▸ GIVEN TEXT
§
Readers

Secrets of a Storyteller

Image courtesy: Google
Teaching English at a local college provides me the necessary income for survival, since my books have not started their earning journey into the wide and wondrous world, yet. Still, I must say, teaching provides me not just money, but the experience as a person undertaking a professional responsibility. This experience amalgamates the innate creative impulses into a literary text exhibiting order, alignment, pattern and style, elements that are much needed in any writer’s success journey.  Even if I hadn’t taken this job up, I would have learnt these elements, but perhaps in the hard way, who knows.

Doing any other job, while pursuing a writer’s life, can bring to the surface a similar set of experiences that at a second stage, can culminate into a writing genius. I hope the story I am going to tell here, might influence, inspire and help move forward many like myself, who at some unfortunate turn in their lives, are forced to believe they are good for nothing. It is a debate that occurs in every mind, irrespective of one’s profession. Even if you are a writer, police officer, teacher, or doctor, at some point in your life, you must have taken this exceedingly inappropriate step to judge yourself. That their craft sucks would be the first impression they themselves are concluding with, if they are artists. Police officers might conclude, they are bad officers, blinding their eyes (for a moment or month or year—to whatever extent this feeling lasts, which in some people, until a messiah comes along and shows them the light of day) at those corrupt and indecent officers. For teachers, these days must be just as bad and hurtful as any other person. He might feel he is not worthy of the job.
§
▸ ENTRIES PROVIDED
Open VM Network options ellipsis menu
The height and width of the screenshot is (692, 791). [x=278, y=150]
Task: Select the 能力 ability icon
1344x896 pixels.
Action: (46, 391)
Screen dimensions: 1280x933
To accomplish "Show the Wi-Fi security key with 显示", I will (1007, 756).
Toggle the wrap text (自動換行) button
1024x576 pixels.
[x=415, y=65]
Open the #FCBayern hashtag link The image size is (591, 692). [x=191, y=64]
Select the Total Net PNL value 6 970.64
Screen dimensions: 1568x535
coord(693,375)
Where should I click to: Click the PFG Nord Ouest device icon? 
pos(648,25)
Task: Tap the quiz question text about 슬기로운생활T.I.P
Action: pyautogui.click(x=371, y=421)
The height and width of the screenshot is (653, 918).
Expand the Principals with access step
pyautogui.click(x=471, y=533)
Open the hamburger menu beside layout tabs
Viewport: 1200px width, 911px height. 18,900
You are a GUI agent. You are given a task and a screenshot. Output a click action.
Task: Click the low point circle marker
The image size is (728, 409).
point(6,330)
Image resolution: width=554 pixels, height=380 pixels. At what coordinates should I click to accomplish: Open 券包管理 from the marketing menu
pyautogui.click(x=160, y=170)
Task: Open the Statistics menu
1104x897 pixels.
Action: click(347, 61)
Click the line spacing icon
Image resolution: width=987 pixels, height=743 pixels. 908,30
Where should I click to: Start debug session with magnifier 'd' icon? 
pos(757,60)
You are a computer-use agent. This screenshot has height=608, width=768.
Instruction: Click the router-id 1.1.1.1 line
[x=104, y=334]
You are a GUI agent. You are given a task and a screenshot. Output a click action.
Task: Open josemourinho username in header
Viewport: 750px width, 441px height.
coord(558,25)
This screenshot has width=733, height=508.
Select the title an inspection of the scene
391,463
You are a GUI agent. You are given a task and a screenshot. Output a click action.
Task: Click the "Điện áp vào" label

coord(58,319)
§
▸ REQUIRED WORK
Please copy the passage of the essay on teaching and writing starting with "Secrets of a" and going on through "way, who knows.". Work only from the essay on teaching and writing, not from the items.

▸ SOLUTION
Secrets of a Storyteller

Image courtesy: Google
Teaching English at a local college provides me the necessary income for survival, since my books have not started their earning journey into the wide and wondrous world, yet. Still, I must say, teaching provides me not just money, but the experience as a person undertaking a professional responsibility. This experience amalgamates the innate creative impulses into a literary text exhibiting order, alignment, pattern and style, elements that are much needed in any writer’s success journey.  Even if I hadn’t taken this job up, I would have learnt these elements, but perhaps in the hard way, who knows.